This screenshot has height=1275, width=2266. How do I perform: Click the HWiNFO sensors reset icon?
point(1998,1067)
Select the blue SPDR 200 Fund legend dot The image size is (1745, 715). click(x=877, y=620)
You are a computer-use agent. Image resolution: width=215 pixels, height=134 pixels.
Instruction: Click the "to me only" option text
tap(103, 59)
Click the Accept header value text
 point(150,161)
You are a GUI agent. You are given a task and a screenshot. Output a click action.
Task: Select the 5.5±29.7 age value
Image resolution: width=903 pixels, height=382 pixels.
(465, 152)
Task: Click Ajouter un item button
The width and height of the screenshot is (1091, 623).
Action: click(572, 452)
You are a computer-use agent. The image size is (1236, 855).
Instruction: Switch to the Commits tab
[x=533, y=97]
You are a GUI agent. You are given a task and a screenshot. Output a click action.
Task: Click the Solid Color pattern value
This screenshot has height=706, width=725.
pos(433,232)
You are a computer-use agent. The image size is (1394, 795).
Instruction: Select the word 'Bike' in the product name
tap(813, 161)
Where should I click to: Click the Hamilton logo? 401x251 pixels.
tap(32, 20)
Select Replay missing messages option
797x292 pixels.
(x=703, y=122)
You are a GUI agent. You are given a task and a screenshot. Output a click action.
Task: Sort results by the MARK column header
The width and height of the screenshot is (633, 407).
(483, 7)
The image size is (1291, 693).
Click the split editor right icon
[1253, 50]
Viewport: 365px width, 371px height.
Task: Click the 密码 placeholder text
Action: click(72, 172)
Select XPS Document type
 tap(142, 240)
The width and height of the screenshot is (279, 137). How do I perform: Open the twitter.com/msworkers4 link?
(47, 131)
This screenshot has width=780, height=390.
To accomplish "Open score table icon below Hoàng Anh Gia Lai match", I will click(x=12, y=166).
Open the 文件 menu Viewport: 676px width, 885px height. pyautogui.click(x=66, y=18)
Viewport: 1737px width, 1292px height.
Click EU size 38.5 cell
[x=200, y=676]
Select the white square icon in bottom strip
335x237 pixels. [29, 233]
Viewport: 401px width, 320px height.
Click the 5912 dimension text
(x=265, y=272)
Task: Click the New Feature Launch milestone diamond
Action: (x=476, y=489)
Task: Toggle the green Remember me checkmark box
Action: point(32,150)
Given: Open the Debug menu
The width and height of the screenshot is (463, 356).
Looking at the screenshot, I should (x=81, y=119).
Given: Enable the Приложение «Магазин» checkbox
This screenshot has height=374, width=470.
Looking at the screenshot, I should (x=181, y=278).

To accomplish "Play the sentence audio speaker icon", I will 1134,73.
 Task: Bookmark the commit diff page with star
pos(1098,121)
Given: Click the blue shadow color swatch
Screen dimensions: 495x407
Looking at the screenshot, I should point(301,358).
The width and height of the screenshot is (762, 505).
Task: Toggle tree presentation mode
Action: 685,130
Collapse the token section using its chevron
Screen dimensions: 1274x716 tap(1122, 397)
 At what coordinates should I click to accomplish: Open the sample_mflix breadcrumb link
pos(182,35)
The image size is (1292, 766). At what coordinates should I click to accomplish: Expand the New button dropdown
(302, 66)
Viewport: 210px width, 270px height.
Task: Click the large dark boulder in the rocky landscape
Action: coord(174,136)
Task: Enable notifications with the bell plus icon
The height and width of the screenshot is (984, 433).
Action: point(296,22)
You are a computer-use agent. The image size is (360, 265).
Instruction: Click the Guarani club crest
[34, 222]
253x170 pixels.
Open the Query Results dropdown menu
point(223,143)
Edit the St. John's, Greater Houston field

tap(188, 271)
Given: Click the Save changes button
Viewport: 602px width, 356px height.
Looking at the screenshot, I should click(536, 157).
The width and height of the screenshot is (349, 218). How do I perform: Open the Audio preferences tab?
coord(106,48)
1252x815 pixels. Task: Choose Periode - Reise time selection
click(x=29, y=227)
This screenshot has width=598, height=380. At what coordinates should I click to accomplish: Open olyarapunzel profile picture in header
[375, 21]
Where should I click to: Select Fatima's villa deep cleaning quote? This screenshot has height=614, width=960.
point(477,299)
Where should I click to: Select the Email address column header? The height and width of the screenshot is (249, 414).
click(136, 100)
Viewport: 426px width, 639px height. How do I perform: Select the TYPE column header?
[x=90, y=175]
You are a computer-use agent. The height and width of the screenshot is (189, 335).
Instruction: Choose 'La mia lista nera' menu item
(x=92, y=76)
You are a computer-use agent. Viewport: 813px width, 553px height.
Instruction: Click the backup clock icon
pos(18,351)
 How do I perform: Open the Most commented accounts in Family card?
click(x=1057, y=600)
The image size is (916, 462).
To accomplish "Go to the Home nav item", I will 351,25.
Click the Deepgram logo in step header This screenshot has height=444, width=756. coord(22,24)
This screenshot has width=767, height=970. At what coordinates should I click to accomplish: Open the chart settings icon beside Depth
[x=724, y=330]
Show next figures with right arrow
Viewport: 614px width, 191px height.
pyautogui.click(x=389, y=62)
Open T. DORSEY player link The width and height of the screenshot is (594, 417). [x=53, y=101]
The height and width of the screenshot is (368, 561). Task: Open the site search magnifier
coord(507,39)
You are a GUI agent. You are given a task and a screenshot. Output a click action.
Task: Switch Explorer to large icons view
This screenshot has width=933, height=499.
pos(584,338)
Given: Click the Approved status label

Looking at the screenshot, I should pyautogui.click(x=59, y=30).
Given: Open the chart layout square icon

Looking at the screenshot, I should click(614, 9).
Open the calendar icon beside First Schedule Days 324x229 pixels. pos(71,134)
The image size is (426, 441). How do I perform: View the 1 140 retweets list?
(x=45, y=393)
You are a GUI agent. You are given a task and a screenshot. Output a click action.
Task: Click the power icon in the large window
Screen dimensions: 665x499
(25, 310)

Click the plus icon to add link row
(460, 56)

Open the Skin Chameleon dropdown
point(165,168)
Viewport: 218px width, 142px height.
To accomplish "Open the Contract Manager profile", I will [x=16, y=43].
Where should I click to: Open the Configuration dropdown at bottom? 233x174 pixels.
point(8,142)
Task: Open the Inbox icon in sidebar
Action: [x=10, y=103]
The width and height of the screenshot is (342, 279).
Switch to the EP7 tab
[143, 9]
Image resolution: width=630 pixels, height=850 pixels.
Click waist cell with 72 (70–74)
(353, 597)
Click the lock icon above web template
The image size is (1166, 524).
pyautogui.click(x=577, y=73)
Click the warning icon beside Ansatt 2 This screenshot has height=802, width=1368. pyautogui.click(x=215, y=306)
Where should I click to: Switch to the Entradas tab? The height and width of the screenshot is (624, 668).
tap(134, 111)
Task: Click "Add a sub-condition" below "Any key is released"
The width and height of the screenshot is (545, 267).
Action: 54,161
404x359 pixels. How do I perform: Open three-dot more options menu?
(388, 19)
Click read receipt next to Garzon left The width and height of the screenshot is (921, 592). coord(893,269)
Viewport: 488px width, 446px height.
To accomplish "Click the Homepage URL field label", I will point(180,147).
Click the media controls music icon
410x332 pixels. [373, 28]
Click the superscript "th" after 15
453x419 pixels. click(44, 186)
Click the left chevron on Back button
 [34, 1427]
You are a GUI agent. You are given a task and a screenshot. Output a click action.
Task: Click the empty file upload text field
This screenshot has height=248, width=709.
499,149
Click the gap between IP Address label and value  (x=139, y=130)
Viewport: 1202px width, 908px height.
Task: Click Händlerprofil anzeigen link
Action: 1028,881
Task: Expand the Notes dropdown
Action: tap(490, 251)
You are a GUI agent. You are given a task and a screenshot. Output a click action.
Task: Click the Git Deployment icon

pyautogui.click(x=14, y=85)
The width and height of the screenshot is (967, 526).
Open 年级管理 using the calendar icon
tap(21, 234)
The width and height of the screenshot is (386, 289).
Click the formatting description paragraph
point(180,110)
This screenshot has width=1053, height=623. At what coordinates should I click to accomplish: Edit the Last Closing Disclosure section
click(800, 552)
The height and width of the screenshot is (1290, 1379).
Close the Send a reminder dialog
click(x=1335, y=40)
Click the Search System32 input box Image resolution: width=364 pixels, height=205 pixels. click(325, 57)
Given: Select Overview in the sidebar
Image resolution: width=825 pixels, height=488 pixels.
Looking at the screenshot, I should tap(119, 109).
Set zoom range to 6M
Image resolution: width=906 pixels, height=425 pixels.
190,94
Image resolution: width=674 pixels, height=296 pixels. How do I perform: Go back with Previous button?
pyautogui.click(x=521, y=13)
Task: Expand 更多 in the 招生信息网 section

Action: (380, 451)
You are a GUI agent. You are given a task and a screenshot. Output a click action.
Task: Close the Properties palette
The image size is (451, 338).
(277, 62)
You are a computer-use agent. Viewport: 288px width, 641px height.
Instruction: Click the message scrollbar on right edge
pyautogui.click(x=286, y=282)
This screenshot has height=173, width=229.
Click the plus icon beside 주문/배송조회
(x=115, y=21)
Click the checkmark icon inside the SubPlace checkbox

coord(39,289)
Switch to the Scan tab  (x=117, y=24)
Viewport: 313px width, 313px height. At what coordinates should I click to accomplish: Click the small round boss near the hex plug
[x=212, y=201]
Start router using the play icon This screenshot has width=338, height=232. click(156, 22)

——————————

Requirement:
Tally the lines that hold the word "will" in the listing, and give the tally with nothing else.

Solution to the exercise:
5